------ SUPPLIED RECORDS ------

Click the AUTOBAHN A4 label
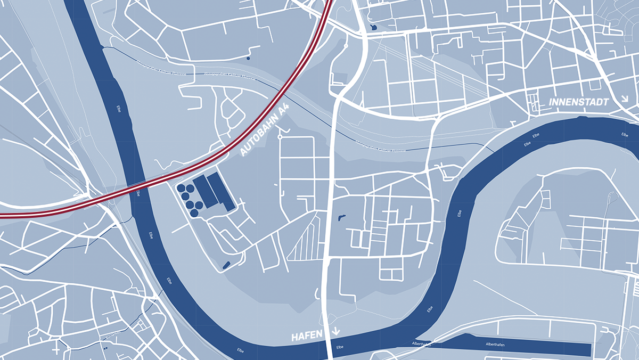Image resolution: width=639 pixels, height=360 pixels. point(265,130)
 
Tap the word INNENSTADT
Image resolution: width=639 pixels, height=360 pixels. point(578,101)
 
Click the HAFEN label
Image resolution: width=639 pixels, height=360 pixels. point(307,336)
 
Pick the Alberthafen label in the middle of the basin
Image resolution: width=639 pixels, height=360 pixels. point(495,346)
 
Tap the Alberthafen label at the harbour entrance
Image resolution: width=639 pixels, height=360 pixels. point(421,344)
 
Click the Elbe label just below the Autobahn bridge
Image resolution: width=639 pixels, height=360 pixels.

------

_YOUR OBJECTIVE_
Format the data above as a JSON list of strings, one string per line, with blank lines dropped and the pictures left out.

_COMPLETED TASK_
[
  "Click the AUTOBAHN A4 label",
  "Image resolution: width=639 pixels, height=360 pixels. point(265,130)",
  "Tap the word INNENSTADT",
  "Image resolution: width=639 pixels, height=360 pixels. point(578,101)",
  "Click the HAFEN label",
  "Image resolution: width=639 pixels, height=360 pixels. point(307,336)",
  "Pick the Alberthafen label in the middle of the basin",
  "Image resolution: width=639 pixels, height=360 pixels. point(495,346)",
  "Tap the Alberthafen label at the harbour entrance",
  "Image resolution: width=639 pixels, height=360 pixels. point(421,344)",
  "Click the Elbe label just below the Autobahn bridge",
  "Image resolution: width=639 pixels, height=360 pixels."
]